Using the records below, write out again exactly the lines that begin at the line containing "Click the Boot power icon" and end at the line containing "Given: Click the binoculars Find icon", and no other lines.

○ ○ ○

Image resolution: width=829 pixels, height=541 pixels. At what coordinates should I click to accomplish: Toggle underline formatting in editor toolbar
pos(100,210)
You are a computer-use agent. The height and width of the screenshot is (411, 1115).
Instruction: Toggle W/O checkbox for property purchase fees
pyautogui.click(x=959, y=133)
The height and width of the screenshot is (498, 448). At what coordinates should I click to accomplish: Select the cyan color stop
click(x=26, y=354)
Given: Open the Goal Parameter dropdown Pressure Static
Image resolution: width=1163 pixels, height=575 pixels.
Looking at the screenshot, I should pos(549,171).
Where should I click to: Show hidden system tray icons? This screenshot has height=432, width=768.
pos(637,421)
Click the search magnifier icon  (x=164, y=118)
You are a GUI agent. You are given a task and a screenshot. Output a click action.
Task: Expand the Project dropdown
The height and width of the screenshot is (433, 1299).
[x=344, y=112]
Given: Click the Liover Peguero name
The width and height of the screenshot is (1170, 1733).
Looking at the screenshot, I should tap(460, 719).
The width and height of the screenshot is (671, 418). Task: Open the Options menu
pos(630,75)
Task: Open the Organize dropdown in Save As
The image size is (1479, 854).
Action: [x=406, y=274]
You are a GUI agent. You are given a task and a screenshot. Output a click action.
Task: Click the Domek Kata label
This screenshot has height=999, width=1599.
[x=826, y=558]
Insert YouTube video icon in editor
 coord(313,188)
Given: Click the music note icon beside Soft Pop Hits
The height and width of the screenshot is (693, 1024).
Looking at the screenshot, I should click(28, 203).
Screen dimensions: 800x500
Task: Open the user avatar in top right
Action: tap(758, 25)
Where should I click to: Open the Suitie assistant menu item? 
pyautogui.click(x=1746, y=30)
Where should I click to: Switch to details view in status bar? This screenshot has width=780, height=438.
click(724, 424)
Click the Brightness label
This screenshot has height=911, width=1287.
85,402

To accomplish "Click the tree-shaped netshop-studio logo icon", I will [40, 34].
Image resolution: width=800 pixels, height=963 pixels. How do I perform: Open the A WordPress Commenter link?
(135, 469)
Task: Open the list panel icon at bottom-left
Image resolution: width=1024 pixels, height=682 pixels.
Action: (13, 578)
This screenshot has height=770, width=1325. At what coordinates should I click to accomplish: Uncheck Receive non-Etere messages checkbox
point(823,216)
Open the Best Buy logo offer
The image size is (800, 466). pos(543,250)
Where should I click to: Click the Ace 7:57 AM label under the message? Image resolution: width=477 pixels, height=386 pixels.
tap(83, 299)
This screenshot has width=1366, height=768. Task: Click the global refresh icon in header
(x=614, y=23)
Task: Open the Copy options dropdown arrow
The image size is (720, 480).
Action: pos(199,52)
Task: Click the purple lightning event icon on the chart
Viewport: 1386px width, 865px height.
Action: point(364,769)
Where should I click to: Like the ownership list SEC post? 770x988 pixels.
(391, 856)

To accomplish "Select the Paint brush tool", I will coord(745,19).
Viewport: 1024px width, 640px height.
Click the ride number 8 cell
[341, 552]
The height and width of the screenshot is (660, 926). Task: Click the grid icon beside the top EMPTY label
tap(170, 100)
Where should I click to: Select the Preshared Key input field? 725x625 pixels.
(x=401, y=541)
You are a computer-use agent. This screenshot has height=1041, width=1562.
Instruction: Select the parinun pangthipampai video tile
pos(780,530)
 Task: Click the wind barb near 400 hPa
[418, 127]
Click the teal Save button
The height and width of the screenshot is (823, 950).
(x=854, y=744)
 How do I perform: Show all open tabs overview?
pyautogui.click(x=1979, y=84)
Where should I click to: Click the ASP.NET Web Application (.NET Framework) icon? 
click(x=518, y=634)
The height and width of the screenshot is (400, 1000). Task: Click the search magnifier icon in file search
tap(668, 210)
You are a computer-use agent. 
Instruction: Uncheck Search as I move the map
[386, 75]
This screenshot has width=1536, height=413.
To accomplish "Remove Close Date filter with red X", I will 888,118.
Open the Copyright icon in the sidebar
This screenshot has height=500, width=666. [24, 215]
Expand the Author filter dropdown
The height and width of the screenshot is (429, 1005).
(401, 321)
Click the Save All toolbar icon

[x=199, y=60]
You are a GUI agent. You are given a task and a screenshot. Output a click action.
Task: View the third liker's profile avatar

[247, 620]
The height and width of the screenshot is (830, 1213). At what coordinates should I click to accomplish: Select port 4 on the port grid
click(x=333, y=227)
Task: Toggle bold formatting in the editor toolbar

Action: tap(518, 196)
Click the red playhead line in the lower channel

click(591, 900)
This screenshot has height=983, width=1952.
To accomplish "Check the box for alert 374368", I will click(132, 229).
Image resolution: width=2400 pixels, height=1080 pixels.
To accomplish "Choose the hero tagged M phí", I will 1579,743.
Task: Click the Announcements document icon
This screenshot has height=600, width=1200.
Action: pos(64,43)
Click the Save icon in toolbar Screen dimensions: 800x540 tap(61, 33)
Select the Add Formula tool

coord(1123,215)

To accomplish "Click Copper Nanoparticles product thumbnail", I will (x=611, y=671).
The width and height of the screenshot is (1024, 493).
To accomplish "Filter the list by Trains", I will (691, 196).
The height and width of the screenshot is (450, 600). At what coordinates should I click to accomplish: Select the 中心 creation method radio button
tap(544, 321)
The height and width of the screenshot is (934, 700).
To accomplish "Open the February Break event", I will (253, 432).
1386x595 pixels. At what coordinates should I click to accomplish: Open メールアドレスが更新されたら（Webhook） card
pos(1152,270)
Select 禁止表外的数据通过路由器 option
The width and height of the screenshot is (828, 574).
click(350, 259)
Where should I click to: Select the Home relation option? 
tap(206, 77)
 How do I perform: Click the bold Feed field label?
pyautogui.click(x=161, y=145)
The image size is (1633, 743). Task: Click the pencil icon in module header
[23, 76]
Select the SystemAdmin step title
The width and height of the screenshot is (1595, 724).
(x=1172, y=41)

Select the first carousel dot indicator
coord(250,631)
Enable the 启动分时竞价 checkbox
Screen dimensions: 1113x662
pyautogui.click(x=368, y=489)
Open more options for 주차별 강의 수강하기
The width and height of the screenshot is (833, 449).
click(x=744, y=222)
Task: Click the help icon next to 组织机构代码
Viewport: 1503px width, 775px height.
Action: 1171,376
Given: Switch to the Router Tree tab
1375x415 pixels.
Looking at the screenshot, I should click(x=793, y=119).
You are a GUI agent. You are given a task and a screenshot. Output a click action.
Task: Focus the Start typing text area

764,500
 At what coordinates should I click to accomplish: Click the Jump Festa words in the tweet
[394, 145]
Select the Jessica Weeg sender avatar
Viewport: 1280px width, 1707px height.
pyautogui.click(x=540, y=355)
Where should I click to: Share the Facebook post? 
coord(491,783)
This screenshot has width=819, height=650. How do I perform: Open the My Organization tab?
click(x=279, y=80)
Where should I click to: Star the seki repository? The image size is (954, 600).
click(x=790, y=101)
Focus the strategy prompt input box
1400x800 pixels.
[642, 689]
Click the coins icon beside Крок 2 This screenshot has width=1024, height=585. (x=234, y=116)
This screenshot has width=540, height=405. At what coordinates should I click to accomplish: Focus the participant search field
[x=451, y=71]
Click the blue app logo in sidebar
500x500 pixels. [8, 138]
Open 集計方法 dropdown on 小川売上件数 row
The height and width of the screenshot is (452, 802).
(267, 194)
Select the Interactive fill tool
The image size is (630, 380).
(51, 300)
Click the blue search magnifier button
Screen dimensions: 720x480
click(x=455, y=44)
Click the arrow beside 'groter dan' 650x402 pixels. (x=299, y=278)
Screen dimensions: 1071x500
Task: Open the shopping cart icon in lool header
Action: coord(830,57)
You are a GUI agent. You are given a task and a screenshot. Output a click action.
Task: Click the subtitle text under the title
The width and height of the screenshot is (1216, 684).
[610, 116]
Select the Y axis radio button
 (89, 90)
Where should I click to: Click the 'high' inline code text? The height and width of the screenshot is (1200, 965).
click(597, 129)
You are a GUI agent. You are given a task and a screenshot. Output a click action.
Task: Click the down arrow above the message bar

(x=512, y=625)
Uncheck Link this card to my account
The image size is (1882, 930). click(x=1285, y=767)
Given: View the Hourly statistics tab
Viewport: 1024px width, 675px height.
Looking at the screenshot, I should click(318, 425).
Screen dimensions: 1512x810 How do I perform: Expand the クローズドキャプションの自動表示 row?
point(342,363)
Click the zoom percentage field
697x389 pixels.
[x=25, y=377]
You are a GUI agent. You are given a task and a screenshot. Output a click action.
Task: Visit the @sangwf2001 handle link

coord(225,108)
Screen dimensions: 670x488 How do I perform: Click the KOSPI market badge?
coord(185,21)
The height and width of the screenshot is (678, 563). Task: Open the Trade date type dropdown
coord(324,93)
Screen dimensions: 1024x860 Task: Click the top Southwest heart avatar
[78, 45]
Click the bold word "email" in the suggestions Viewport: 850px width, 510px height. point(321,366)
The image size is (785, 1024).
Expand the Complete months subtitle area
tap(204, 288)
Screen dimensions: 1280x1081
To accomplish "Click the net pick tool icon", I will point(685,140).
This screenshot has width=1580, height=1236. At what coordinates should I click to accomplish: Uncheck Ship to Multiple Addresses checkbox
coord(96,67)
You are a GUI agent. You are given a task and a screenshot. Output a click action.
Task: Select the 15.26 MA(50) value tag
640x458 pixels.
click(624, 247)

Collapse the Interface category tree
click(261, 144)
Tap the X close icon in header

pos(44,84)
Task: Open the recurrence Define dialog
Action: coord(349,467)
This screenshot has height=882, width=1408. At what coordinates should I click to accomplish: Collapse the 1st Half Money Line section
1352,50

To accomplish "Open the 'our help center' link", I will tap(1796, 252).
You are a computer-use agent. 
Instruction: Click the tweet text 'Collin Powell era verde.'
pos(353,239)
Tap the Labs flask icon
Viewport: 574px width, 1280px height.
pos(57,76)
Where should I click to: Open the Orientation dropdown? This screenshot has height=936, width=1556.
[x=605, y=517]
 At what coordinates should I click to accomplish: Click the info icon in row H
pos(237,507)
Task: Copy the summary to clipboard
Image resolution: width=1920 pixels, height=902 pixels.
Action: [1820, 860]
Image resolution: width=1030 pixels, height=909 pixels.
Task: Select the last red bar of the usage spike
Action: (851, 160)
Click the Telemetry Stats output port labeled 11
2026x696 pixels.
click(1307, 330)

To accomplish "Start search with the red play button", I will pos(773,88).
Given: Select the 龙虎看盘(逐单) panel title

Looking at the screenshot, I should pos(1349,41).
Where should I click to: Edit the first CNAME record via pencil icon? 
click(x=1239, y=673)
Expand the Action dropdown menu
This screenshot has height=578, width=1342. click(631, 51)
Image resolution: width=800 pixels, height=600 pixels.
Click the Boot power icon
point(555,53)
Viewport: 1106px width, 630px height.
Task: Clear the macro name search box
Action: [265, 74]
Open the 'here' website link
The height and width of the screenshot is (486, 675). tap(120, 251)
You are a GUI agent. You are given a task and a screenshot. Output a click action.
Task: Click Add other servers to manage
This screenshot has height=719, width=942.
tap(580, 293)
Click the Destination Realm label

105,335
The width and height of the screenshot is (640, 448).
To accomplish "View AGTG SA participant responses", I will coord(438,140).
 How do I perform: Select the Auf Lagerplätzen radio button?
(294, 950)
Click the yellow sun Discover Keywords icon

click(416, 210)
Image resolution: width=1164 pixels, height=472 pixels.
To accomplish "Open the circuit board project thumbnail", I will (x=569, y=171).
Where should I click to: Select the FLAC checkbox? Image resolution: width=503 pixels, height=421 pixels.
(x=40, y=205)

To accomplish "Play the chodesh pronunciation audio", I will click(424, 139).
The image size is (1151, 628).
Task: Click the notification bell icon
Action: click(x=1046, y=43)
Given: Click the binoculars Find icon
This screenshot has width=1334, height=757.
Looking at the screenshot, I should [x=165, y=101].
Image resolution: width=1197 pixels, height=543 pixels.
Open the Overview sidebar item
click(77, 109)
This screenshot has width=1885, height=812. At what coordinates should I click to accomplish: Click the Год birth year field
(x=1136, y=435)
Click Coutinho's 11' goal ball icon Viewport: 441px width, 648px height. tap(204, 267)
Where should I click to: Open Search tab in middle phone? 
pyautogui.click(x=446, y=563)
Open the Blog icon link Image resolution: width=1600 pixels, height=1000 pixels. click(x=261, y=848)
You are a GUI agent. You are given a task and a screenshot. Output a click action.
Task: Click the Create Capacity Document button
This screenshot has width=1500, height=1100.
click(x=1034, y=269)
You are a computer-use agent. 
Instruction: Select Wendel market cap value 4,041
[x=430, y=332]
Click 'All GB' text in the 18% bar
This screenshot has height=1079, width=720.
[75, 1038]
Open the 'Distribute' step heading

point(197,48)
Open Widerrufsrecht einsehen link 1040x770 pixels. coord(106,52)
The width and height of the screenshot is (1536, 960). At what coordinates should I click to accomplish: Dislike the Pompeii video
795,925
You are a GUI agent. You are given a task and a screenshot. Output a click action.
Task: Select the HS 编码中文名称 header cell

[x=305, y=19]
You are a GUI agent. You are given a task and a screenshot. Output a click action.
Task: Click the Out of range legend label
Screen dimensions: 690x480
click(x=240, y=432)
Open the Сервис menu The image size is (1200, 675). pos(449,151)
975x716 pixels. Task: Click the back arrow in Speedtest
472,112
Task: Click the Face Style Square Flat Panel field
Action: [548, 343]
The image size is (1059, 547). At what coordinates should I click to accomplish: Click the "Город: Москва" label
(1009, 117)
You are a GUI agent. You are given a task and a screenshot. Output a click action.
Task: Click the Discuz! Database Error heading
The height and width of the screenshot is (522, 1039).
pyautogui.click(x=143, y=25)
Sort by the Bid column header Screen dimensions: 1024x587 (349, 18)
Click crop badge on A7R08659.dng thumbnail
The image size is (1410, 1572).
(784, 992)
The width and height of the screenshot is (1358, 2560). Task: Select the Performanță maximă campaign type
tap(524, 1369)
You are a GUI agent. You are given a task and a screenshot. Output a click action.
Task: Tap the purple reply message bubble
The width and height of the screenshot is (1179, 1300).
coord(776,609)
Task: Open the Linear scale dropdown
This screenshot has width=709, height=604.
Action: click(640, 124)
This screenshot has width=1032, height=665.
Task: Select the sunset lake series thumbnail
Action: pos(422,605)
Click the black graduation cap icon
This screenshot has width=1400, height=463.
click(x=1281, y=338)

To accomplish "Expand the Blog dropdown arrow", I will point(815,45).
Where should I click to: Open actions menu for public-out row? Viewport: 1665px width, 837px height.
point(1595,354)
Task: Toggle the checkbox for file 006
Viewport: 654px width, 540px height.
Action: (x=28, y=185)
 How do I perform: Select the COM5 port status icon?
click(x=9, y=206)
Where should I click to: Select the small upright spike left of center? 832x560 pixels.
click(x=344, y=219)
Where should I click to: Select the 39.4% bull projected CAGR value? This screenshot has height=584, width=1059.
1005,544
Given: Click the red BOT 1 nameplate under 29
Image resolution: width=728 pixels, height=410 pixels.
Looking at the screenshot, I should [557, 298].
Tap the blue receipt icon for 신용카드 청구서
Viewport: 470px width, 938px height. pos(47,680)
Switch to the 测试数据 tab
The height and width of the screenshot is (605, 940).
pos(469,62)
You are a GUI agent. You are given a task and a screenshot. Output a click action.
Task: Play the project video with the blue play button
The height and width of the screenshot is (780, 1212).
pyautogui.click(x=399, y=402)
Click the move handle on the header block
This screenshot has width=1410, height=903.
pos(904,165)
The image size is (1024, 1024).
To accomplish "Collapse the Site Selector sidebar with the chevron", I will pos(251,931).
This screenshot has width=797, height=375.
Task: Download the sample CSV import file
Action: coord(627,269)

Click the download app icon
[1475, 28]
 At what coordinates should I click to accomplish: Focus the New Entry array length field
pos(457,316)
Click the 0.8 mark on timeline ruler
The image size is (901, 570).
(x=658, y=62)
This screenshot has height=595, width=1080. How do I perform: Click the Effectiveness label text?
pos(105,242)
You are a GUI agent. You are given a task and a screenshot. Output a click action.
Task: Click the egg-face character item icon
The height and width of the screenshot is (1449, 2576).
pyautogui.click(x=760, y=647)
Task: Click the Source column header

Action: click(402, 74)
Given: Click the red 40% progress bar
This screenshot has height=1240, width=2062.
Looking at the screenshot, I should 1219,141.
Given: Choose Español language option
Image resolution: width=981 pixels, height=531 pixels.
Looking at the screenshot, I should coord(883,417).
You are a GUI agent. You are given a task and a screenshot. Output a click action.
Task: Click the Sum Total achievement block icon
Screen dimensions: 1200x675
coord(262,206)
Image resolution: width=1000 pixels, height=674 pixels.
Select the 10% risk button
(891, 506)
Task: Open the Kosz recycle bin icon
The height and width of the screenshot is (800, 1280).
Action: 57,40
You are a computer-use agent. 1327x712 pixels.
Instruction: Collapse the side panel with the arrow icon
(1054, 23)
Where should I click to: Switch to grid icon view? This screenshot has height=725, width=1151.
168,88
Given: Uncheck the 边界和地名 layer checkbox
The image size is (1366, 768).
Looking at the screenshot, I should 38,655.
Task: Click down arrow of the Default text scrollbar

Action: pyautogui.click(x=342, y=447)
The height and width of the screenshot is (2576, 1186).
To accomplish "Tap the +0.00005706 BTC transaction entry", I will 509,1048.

○ ○ ○

REPLY TO THE EXERCISE ->
Click the Boot power icon
point(555,53)
Viewport: 1106px width, 630px height.
Task: Clear the macro name search box
Action: [265, 74]
Open the 'here' website link
The height and width of the screenshot is (486, 675). tap(120, 251)
You are a GUI agent. You are given a task and a screenshot. Output a click action.
Task: Click Add other servers to manage
This screenshot has height=719, width=942.
tap(580, 293)
Click the Destination Realm label

105,335
The width and height of the screenshot is (640, 448).
To accomplish "View AGTG SA participant responses", I will coord(438,140).
 How do I perform: Select the Auf Lagerplätzen radio button?
(294, 950)
Click the yellow sun Discover Keywords icon

click(416, 210)
Image resolution: width=1164 pixels, height=472 pixels.
To accomplish "Open the circuit board project thumbnail", I will (x=569, y=171).
Where should I click to: Select the FLAC checkbox? Image resolution: width=503 pixels, height=421 pixels.
(x=40, y=205)

To accomplish "Play the chodesh pronunciation audio", I will click(424, 139).
The image size is (1151, 628).
Task: Click the notification bell icon
Action: click(x=1046, y=43)
Given: Click the binoculars Find icon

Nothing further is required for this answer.